EXERCÍCIOS PROPOSTOS -
a) De acordo com o texto sobre as Forças Armadas russas, em quanto aumentou por ano o orçamento militar russo entre 2000 e 2007?
b) Reproduza fielmente o trecho do texto sobre as Forças Armadas russas que começa em "Este sentimento do" e segue até "2007 a 2015.", inclusive.

SECÇÃO DO DOCUMENTO -
____________________

Outro domínio crítico, o da preparação dos militares. A falta de pessoal e problemas de disciplina e de organização condicionam muito a qualidade da instrução e do treino dos soldados russos. Num momento em que a preparação dos militares é cada vez mais sofisticada, o escasso tempo do serviço obrigatório dificilmente uma preparação adequada.33
 
 
Armamento de parada
 
A revisão do conceito estratégico militar russo operada em 2000 sob o impacto do ataque da NATO à Sérvia seria confirmada em 2003 e depois em Março de 2007 quando o Conselho de Segurança da Rússia decidiu que a principal ameaça à segurança da Rússia era, já não o “terrorismo global” mas antes de estruturas internacionais e “em particular da NATO”.34
 
Este sentimento do aumento das ameaças à segurança do país traduziu-se num aumento significativos das despesas militares russas, sobretudo a partir do ano 2000. Entre 2000 e 2007 o orçamento militar russo aumentou entre 25 e 30 por cento ao ano. Ainda assim, o orçamento para 2007 (22,7 biliões de dólares) representava menos de um décimo das despesas americanas com a Defesa.35 Este esforço era em boa medida dirigido à modernização dos equipamentos do antigo arsenal soviético. Mas esse equipamento foi “apodrecendo” ao longo dos anos de estagnação que se seguiu ao colapso da URSS. Em 2006 Vladimir Putin anunciou com grande eco mediático um vasto programa de reequipamento das Forças Armadas orçado em mais de 4 900 biliões de rublos (189 biliões de dólares) para o período de 2007 a 2015.

____________________

DADOS REGISTADOS -
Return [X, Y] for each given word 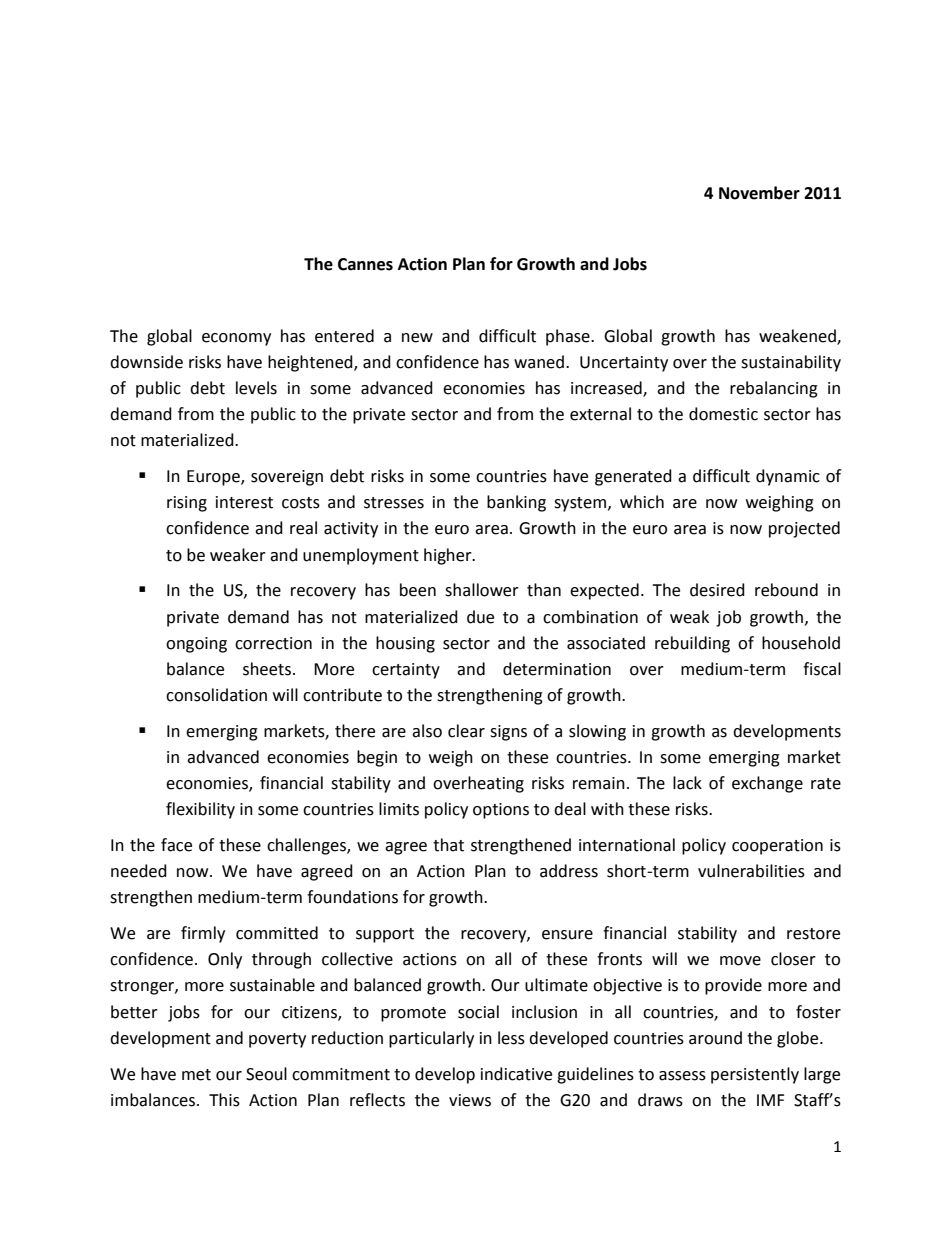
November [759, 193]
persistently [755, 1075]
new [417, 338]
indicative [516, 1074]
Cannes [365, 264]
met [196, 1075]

____________________

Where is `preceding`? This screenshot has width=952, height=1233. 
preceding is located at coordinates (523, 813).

____________________

RESPOSTAS ESCRITAS -
a) Aumentou entre 25 e 30 por cento ao ano.

b)
Este sentimento do aumento das ameaças à segurança do país traduziu-se num aumento significativos das despesas militares russas, sobretudo a partir do ano 2000. Entre 2000 e 2007 o orçamento militar russo aumentou entre 25 e 30 por cento ao ano. Ainda assim, o orçamento para 2007 (22,7 biliões de dólares) representava menos de um décimo das despesas americanas com a Defesa.35 Este esforço era em boa medida dirigido à modernização dos equipamentos do antigo arsenal soviético. Mas esse equipamento foi “apodrecendo” ao longo dos anos de estagnação que se seguiu ao colapso da URSS. Em 2006 Vladimir Putin anunciou com grande eco mediático um vasto programa de reequipamento das Forças Armadas orçado em mais de 4 900 biliões de rublos (189 biliões de dólares) para o período de 2007 a 2015.